- **Recorded information**

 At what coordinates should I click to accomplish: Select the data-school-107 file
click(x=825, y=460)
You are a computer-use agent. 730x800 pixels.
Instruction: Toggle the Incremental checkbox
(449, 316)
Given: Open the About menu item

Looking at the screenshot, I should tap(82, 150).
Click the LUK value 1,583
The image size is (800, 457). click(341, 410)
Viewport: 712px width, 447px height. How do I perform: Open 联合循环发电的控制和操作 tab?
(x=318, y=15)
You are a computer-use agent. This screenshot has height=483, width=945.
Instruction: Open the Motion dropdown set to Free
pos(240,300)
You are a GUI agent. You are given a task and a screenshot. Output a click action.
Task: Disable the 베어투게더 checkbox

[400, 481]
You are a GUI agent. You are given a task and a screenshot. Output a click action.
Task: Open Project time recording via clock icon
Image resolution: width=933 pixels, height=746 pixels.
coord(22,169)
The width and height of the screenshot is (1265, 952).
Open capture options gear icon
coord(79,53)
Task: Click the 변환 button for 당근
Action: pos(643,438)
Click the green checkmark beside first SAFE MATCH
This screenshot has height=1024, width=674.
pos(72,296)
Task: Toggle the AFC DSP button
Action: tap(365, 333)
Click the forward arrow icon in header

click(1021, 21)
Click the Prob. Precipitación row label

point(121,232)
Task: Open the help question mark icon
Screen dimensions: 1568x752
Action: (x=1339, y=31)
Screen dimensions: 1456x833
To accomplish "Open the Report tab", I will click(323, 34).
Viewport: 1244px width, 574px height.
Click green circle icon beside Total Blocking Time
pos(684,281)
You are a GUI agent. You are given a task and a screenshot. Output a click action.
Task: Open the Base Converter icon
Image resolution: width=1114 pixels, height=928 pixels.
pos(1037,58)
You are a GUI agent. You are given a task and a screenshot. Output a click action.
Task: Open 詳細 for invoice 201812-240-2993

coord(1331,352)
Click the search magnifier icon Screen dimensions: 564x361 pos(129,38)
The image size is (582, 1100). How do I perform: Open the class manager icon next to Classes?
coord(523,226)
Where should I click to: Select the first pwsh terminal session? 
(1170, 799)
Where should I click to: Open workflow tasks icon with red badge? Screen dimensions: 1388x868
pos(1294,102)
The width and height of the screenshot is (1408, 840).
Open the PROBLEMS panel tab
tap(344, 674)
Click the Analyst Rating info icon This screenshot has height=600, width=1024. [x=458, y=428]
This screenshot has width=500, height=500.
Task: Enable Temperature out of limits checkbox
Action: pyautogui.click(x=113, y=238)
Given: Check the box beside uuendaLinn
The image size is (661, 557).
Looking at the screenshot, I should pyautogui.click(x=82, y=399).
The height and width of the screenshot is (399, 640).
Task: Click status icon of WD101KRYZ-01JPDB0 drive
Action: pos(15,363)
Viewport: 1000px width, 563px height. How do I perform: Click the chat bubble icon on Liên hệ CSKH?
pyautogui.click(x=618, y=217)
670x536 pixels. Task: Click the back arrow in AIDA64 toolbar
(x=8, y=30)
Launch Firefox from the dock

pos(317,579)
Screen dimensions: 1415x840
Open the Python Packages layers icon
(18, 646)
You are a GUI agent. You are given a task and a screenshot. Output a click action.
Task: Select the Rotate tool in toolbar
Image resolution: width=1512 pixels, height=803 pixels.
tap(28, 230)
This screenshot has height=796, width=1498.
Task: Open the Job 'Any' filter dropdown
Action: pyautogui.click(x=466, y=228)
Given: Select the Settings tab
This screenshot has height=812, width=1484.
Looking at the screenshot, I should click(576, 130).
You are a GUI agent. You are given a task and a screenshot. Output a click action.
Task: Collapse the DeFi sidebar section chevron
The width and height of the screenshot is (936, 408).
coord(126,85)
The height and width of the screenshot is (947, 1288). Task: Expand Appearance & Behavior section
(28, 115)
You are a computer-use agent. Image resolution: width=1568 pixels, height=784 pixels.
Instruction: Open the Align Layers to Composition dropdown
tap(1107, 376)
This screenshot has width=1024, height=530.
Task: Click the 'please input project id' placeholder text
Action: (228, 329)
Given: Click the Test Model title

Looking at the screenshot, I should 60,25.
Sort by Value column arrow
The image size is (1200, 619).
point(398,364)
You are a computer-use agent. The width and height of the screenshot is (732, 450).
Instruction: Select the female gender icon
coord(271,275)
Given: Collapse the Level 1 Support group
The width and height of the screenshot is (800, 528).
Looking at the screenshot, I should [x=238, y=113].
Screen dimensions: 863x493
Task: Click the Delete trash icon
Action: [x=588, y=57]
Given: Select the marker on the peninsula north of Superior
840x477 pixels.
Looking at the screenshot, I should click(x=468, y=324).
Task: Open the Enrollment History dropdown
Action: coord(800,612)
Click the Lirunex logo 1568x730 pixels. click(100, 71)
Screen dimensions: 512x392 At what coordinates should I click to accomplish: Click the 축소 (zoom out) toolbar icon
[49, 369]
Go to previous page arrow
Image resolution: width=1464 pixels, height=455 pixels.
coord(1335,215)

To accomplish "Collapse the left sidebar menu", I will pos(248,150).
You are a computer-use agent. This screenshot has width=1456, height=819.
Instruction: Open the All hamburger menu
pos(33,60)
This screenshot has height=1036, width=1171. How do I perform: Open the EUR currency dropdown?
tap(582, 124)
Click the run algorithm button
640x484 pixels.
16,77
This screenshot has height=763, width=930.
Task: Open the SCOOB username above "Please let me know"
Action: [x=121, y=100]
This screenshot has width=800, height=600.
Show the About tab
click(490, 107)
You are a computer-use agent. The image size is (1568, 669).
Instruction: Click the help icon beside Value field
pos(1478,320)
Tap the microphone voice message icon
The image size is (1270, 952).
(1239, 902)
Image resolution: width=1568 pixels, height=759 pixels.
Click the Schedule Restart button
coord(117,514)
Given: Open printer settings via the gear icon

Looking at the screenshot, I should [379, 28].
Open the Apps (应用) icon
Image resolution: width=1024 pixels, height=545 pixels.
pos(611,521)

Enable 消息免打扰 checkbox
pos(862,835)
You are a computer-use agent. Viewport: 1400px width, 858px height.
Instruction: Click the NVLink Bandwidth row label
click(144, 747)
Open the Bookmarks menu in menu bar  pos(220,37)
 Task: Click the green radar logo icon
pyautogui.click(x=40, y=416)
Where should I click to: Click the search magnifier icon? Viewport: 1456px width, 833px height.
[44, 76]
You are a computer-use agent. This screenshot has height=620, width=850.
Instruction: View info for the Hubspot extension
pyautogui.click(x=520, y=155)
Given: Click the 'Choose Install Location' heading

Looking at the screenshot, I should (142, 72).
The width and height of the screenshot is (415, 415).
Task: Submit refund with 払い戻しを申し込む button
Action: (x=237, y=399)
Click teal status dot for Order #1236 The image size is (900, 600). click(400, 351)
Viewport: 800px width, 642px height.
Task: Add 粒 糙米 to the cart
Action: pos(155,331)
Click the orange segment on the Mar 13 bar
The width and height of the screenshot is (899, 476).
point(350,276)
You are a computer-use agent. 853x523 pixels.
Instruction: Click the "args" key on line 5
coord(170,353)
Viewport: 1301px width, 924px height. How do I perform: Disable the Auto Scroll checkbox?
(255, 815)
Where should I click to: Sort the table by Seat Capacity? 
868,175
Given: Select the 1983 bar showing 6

- **Work required**
Locate each line in the listing above that contains the word "Where" and copy those lines out in full.

- **Correct answer**
Where should I click to: Select the first pwsh terminal session? 
Where should I click to: Open workflow tasks icon with red badge? Screen dimensions: 1388x868
Where should I click to: Click the search magnifier icon? Viewport: 1456px width, 833px height.
Where should I click to: Sort the table by Seat Capacity? 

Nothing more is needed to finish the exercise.